Takei is best known as playing Sulu in Star Trek, but has made a name for himself as a social-media influencer, posting liberal-minded political content and LGBTQ-supportive stories on his Facebook page, where he has 10 million followers.

He's since leveraged those fans for cash by posting sponsored clickbait, but without disclosing which posts are sponsored as required by the FTC and Facebook’s rules for pages, which require “disclosures needed to indicate the commercial nature of content posted by you” and clearly states that any content featured or influenced by an “exchange of value” must be marked using its branded content tool.

Exactly which stories are sponsored content is finally becoming more clear.

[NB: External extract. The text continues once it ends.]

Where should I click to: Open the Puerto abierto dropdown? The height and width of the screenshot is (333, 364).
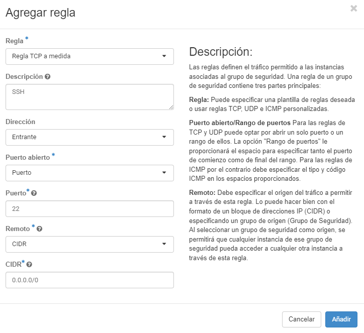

That’s because Takei’s publishing partners are cutting ties with his Facebook page following accusations of sexual assault, which he has denied.

A story on Mic reveals that Slate, Upworthy, GOOD, Futurism, and Mic itself have ended partnerships in which they paid Takei to promote their stories on his Facebook page. Alongside debates on abortion and a study about astronauts, his page posted links to clickbait such as “Famous Quotes That Are Always Taken Out Of Context” or “Common Mistakes You're Making with Your Eyeliner,” prefaced with a pun or one-liner, and never appended with a disclosure. The page steadily shares a post an hour — a pace which doesn't appear to have slowed following the accusations or the dropped partnerships.

Mic revealed that stories shared on Takei's Facebook profile garnered an average one million page views (Correction: In an earlier version of the story, Mic said Takei was paid a whopping one cent per page view — working out to $10,000 for stories that saw such success. The company now says those numbers were hypothetical.) That Mic report pointed to a Medium post from Social Edge, an “influencer” consultancy that's worked with Takei for promotions via its Contempo network — and appears to be the source of both the Sailor Moon and Mean Girls posts. Social Edge brags Takei's reach hovers between one million and 2.4 million views per post. (Since some of the same publications appeared on Takei’s Twitter account, also without a disclosure, it’s possible the same practice happened there.)

Given how well clickbait promotion pays, it's no surprise celebrities do it. Takei is far from the only one, and Lil Wayne and Jersey Shore cast regular DJ Pauly D reportedly do the same — but it should be clearly marked as sponsored content, the FTC notes. Earlier this year, the regulator sent out 90 letters warning celebrities using Instagram to shill products and promote brands that they need to admit as much to their followers.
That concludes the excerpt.